これに対して医療・介護関連団体からは、それらの職種に限って配分することに反対する要望書等が国に提出されていた。主たる要望内容と要望団体は以下の通りである。

・「介護現場では多職種によるチームケアが中心となるため、職種に限定された処遇改善は公平性の観点から現場に大きな不協和音を招いている。限定的なルールではなく、事業者の分配裁量権の拡大を求める」(日本デイサービス協会

・「介護支援専門員の業務が拡大しているなかで、人材の確保は深刻な状況。その一因として業務量と賃金の不均衡が言われてきている。業務に見合う処遇の問題が放置されれば、介護支援専門員、主任介護支援専門員の人材確保、さらに優秀な人材の確保は困難になるのではと危機感を抱いている」(日本介護支援専門員協会

・「病院で働いている看護補助者・介護職に対する処遇改善の仕組みがない。病院が地域医療を提供していくうえで、看護補助者・介護職は必要不可欠な職種。現状では多くの病院が看護補助者・介護職の確保に苦慮している。介護施設の介護職と同様の交付金、もしくは診療報酬により処遇を改善する対応が欠かせない」(四病院団体協議会

・「対象職員を限定せず、現に雇用されている職員全員を対象とするとともに、介護保険以外の財源による養護・軽費ケアハウスなどの施設の職員の給与への配慮も必要」(全国老施協

これらの声を受ける形で、新たな経済対策としてまとめられた文書には、「他の職員の処遇改善に充てることができるよう柔軟な運用を認める」とも書き込まれた。

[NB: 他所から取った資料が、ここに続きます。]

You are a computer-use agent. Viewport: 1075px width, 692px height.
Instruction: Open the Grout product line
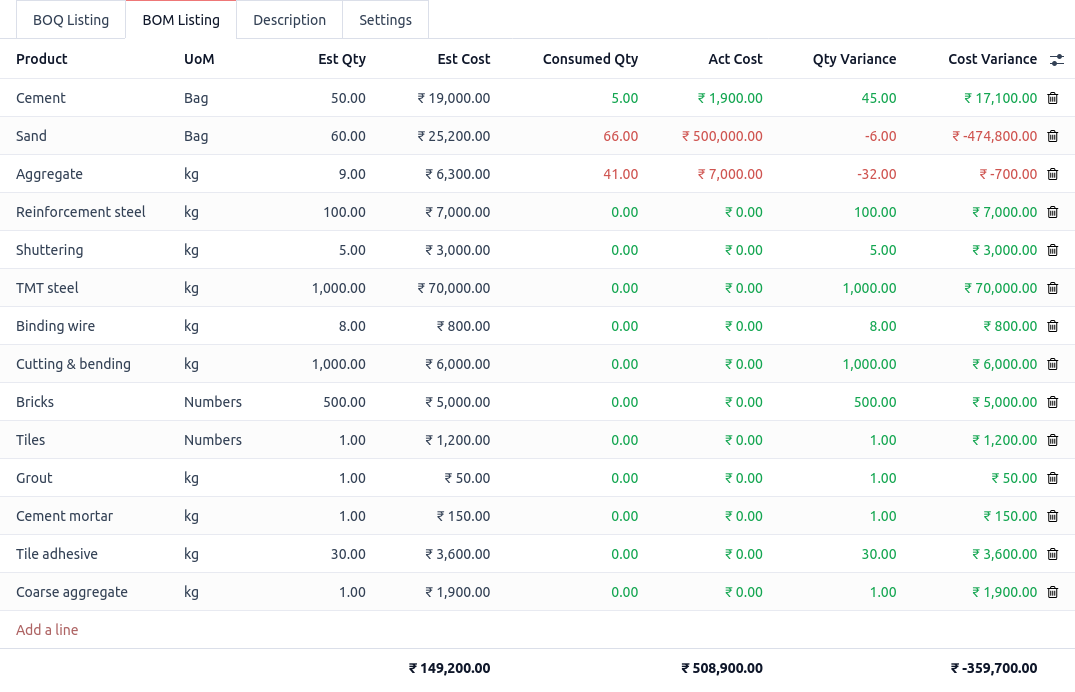pos(33,478)
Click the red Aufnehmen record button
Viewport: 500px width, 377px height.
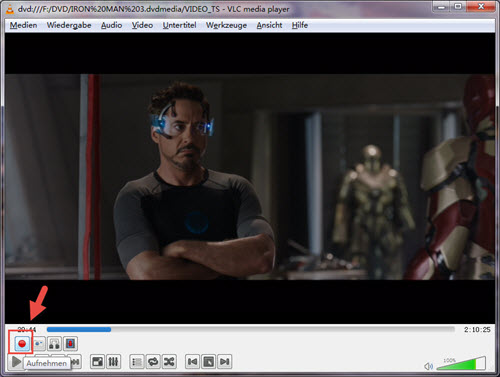(x=22, y=343)
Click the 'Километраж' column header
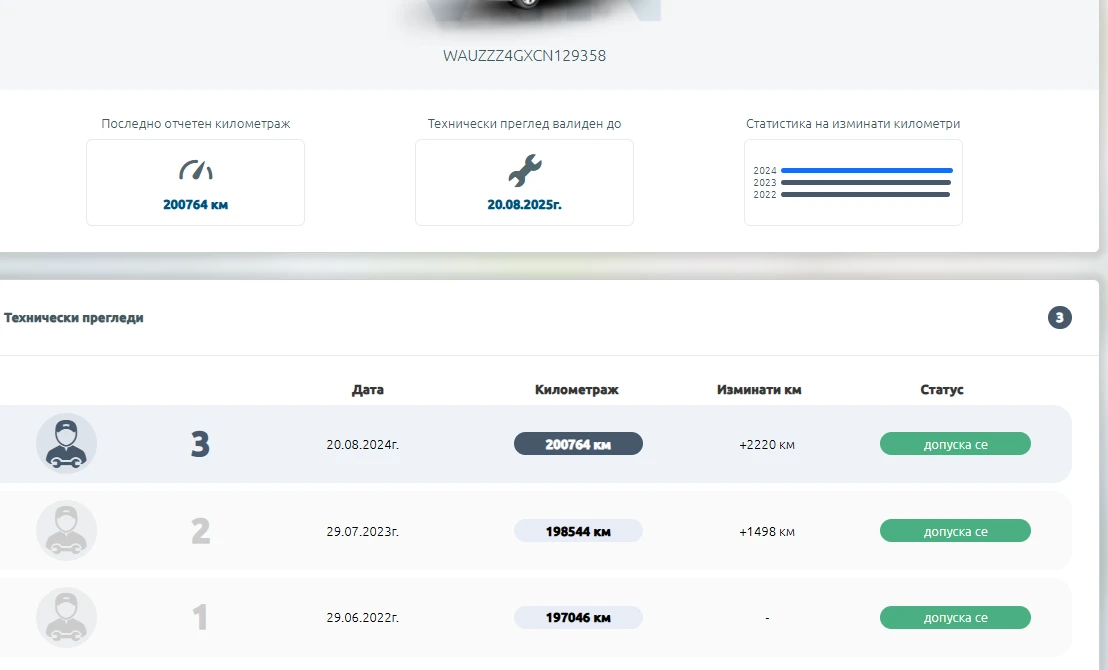Image resolution: width=1108 pixels, height=670 pixels. 577,390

そのため配分方法の詳細については今後さらに調整を重ねることになり、現時点ではどの職種に、どの程度の給与引き上げが実現するのかは不透明だ。

特定加算のように一定のルール化で介護事業者の裁量を広く認めたうえで、介護職員以外にも配分されることになれば、給与改善がされない職種の不公平感はいくらかでもぬぐうことができる。しかし当初言われていた介護職全員を対象とした月9.000円の給与改善は難しくなるだろうから、そのことに不満を抱く介護職員も出てくるだろう。

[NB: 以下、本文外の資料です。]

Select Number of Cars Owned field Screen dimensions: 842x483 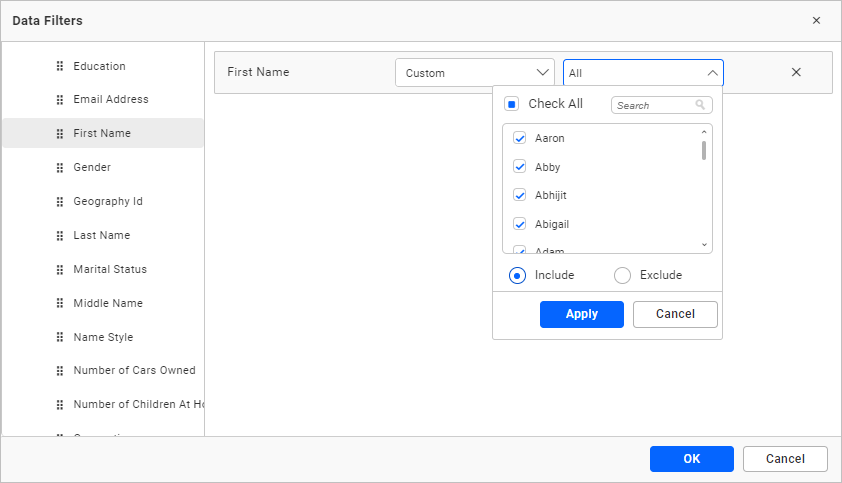coord(134,370)
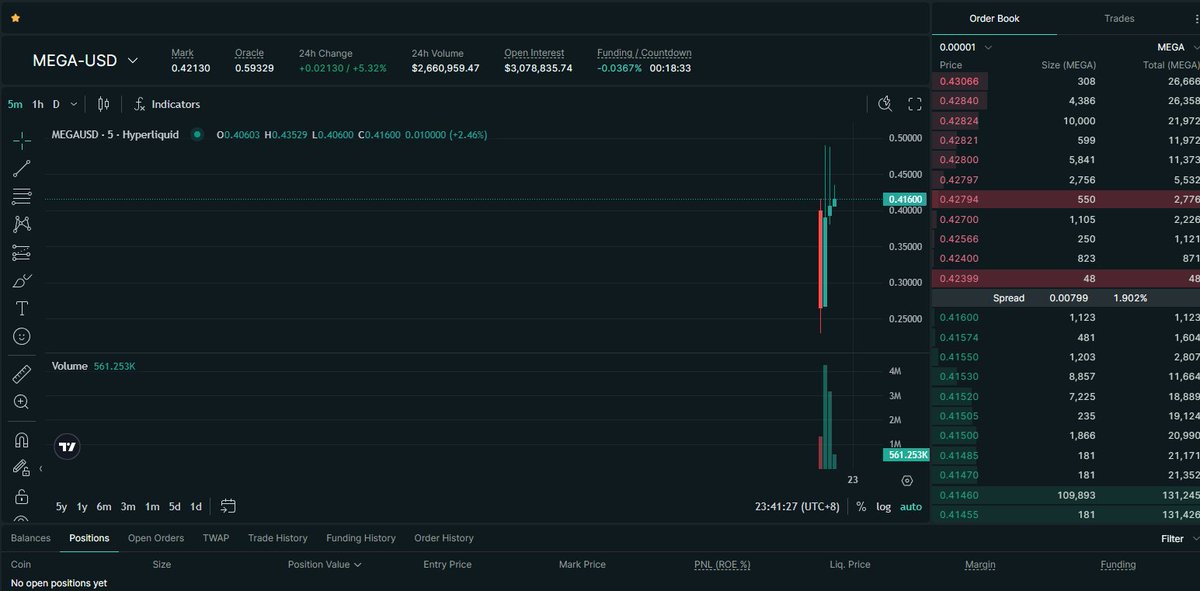Pick the text annotation tool

(x=21, y=308)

どちらにしても支給方法が明確になった後の、各事業者における職員への丁寧な説明と、職場内コンセンサスの形成という大きな課題が、介護事業経営者や管理職に背負わされることになる。この部分は丁寧に行いたいものだ。

それは職場の人間関係や、チーム連携にも影響を与えかねない問題だからである。

しかし、この給与改善によってもなお、介護職等の給与については全産業平均の月額給与の水準には追い付かない。
職種別の平均賃金
確かに介護職員処遇改善加算・特定処遇改善加算などを重ねて介護職員の給与改善は少しずつ上がっているのは事実だが、その状態は戦力の逐次投入のようであり、介護人材確保などにつながる効果にはつながっていない。

だからと言って、報酬改定とは直接関連しない時期に、診療報酬や介護報酬財源とは別に財政措置を行って、介護事業者等の職員給与が少しでも改善されることは歓迎されてしかるべきである。

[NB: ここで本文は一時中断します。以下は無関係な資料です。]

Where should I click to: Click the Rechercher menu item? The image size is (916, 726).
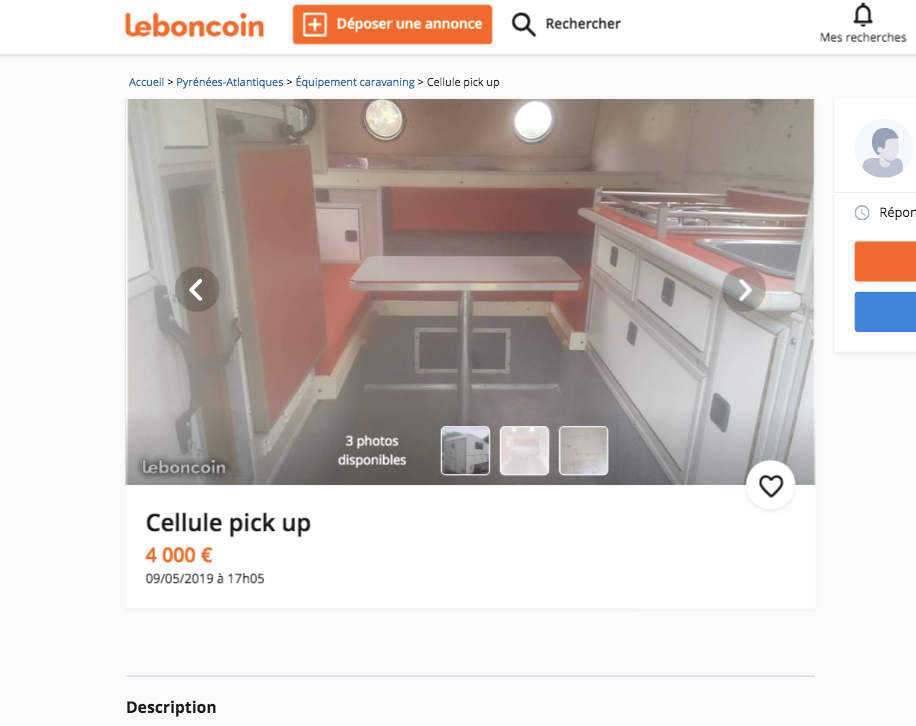(x=582, y=24)
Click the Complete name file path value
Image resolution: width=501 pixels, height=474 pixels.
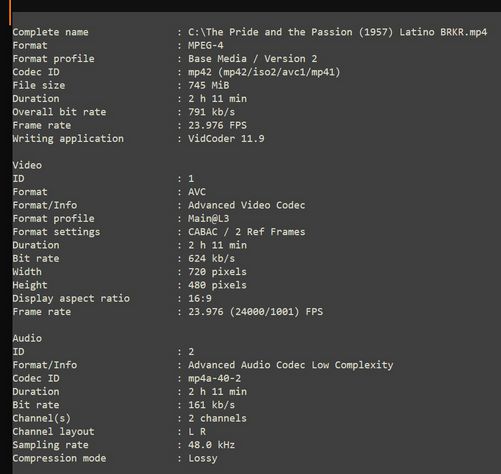pos(337,32)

今後は、今回の給与改善が行われてもなおかつ、介護職全体の月額給与が、全産業平均より5万円以上低いということを問題視して、その差を一気に埋めるような思い切った給与改善を求めるアクションが必要だろう。

しかし今後予測される緊縮財政の中で、介護職等の給与改善が、基本サービス費の引き下げという人質を取られて行われることになっては、介護事業経営自体が成り立たなくなる恐れがある。

介護事業の安定経営と介護人材確保は、「介護難民を生み出さない」という国民全体の利益につながる問題なのだから、介護人材の処遇改善費用は、全額国庫負担による交付金方式で行うようにするなど対策が必要ではないだろうか。

保険・医療・福祉・介護は社会のお荷物ではなく、重要なセーフティネットなのである。それにお金をかけるということは決して無駄な支出ではなく、経済市場を支える支出なのである。

岸田首相の看板政策は、成長と分配をすすめ、中間層を拡大していくというものなのだから、税負担のあり方も見直すなどして、富裕層の負担で経済的弱者の所得を増やしていくという考え方があっても良いのではないかと思うのである。